June 12 2024

Fieldwork Starts in Svalbard – Unveiling the Litter Problem on the Arctic Shores

ICEBERG’s research activities have kicked off properly and in the next months our natural scientists are busy with the project’s first fieldwork period in Svalbard. Our researchers will collect data to analyse various pollutants, such as stranded marine litter, microplastics, chemicals and heavy metals on land and in the ocean.

The ICEBERG project will conduct fieldwork in three different case study locations: Svalbard, Kalaallit Nunaat (Greenland) and Iceland. The activities will start in Svalbard already in June with collecting data to analyse pollution sources, distribution and impacts on the Arctic ecosystems.

The fieldwork in Iceland and Greenland will kick off in August and focus on citizen participation and engagement with Indigenous and local communities.

In Svalbard, the fieldwork will take place from June to October in four different locations: in Ny-Ålesund in Northern Spitsbergen, around the capital Longyearbyen, in Sørkappland in Southern Spitsbergen, and in the Fram Strait, the passage between Greenland and Svalbard.

“Southern Svalbard provides a unique insight into the pollution problem. On the one hand, it constitutes the first potential accumulation zone for pollutants transported into the area from lower latitudes, and on the other, due to formal and practical access restrictions, it’s not affected by direct human activity. Besides, our study site lies further north than the sites in Iceland and Greenland,” says co-leader of ICEBERG’s natural sciences work package Barbara Jóźwiak from the Polish forScience Foundation.

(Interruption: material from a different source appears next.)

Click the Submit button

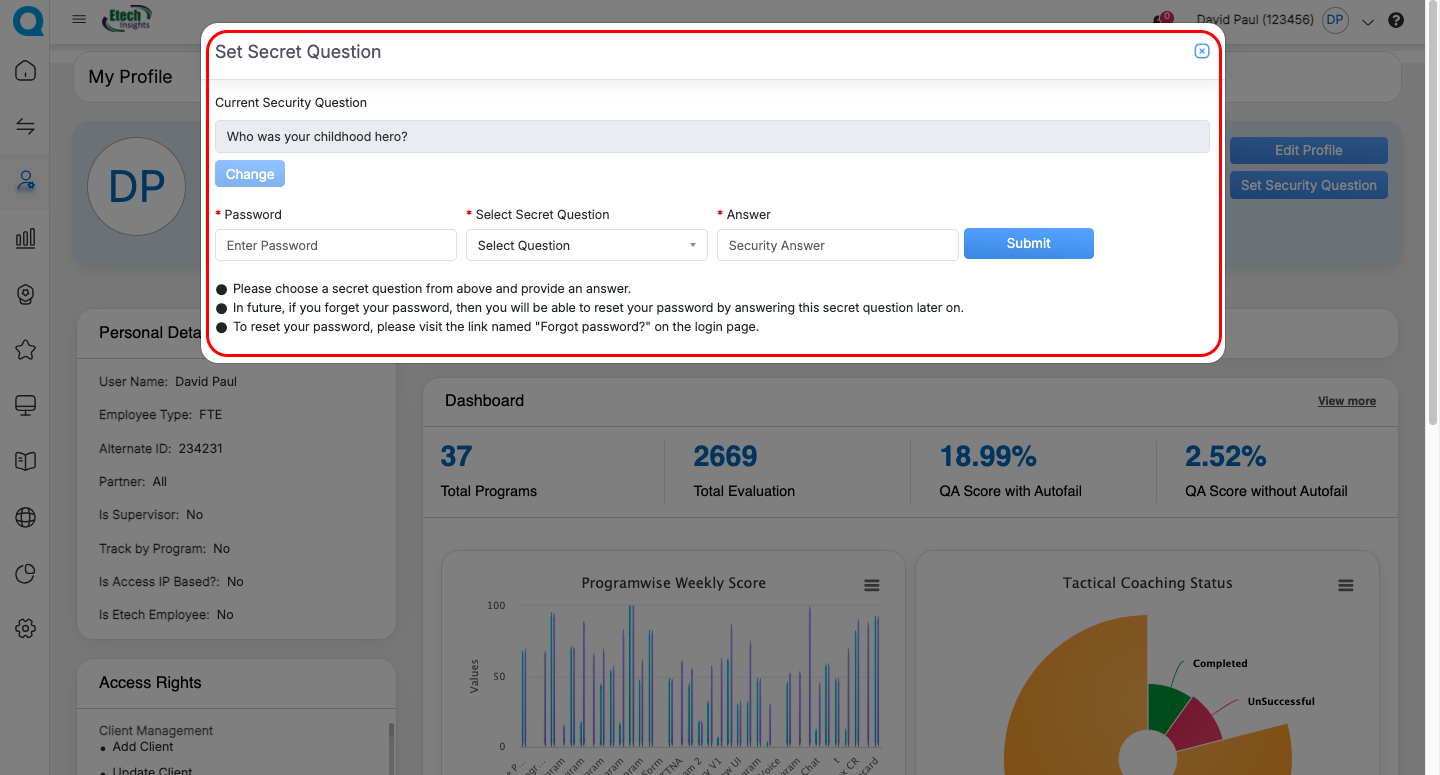pyautogui.click(x=1028, y=243)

“We can combine collecting relevant scientific data with making an immediate positive impact on the environment.”
A map of Svalbard.
ICEBERG conducts research activities in four different locations in Svalbard. Read more about Svalbard as a case study site here.

Studying stranded marine litter in the wilderness

Two of the research tasks in Svalbard this summer will focus on stranded marine litter. From late June to early August, Jóźwiak, her colleague Adam Nawrot, PhD, and their team from the forScience Foundation will gather stranded marine litter and marine litter data from the shores of Svalbard.

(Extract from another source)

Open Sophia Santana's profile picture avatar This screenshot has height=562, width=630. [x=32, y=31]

Stranded marine litter is very common and the most easily visible aspect of pollution in the Arctic. The aim of the ICEBERG project is to analyse the quality, quantity and distribution of the litter washing up on the shores to build a deeper scientific understanding of the problem.

“The issue of marine litter has been given surprisingly little scientific attention. However, the beauty of studying it is that we can quite easily combine collecting relevant scientific data with making an immediate positive impact on the environment,” Jóźwiak says.

Sørkappland is the first potential accumulation zone for marine litter brought by ocean currents.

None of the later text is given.